こんな笑顔、絶対片想いだった時には見る事が出来ないプレミアものだと思う…!
俺…絶対世界一の幸せモノだ…!
だけど、今日の麗奈はどこかソワソワしていて様子がおかしい。
いや、元気がないというか…それよりかは何か言いたそうでしょうがないみたいだ。
そう思ったら、急に麗奈は言葉を紡いだ。
「…玲って人……叫心の知り合い?」
びっくり仰天。
なんで麗奈の口から、兄貴の名前が出たのかがさっぱりわかんねぇ!
「ゴフッ…!…」
俺は麗奈の質問を聞くと、情けなくむせてしまった。

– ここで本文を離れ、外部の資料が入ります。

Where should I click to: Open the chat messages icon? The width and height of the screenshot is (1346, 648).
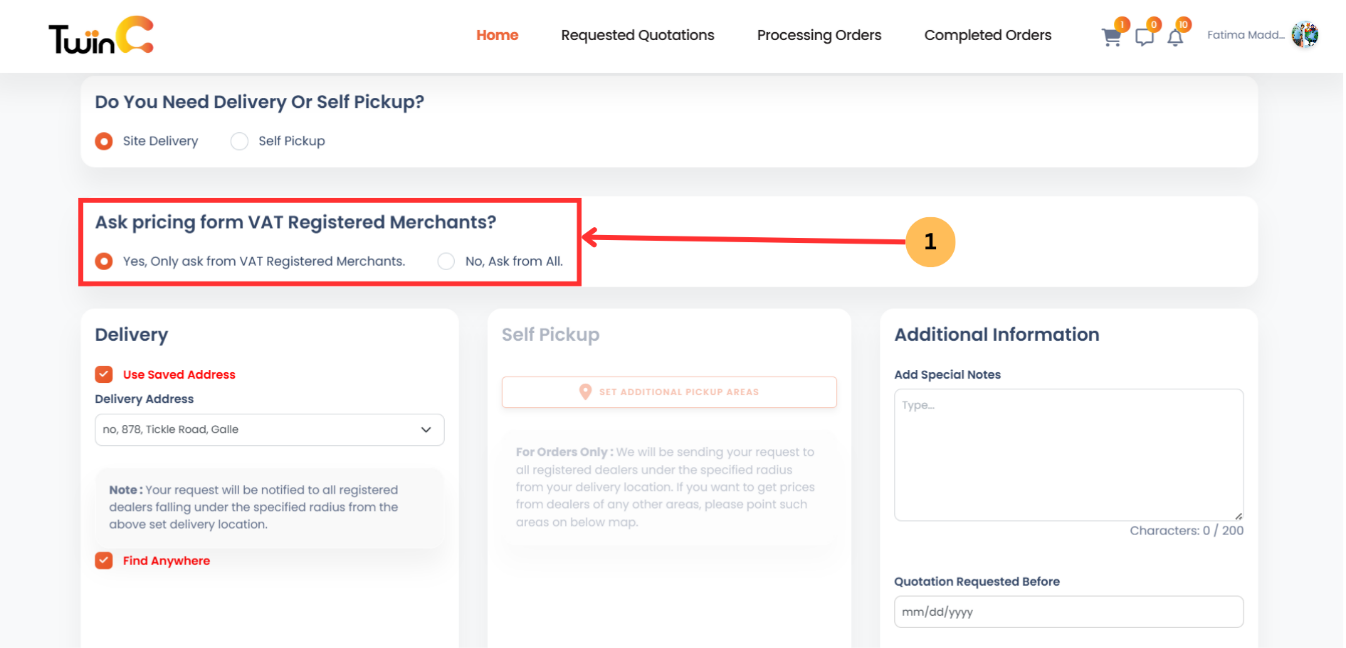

…というか、それくらいびっくりした。
「ちょ、叫心だいじょ…「どこで会った!?」」
俺は必死に兄貴と出会った場所を聞く。麗奈の腕をギュッと掴みながら。
麗奈は、少し苦笑いを零して呟いた。
「昨日、ナンパに絡まれた時に助けてもらった人…だよ?」
「また絡まれたのかよ?!…大丈夫だった?」
またかよっ…!
ほんと、麗奈を一人にすることが、最近怖くてしょうがない。
「うん!全然大丈夫!!…でも、そのあと…その人に無理矢理喫茶店でお茶させられて……ごめんなさい…」
「良かった…。無事なら全然いーよ!それよりそいつの前で俺の名前出した?」
「っ、出しちゃった…かも?」
へへへ、と苦笑い的な、照れ笑いを俺に見せる麗奈。
…そっかー…、言っちゃったのか…。
はぁ。
なんとなく、朝兄貴が言ってたこと分かったような気がする。
…このこと言ってたんだな。可愛い子に会ったって。
…あんの、ボケ兄貴め!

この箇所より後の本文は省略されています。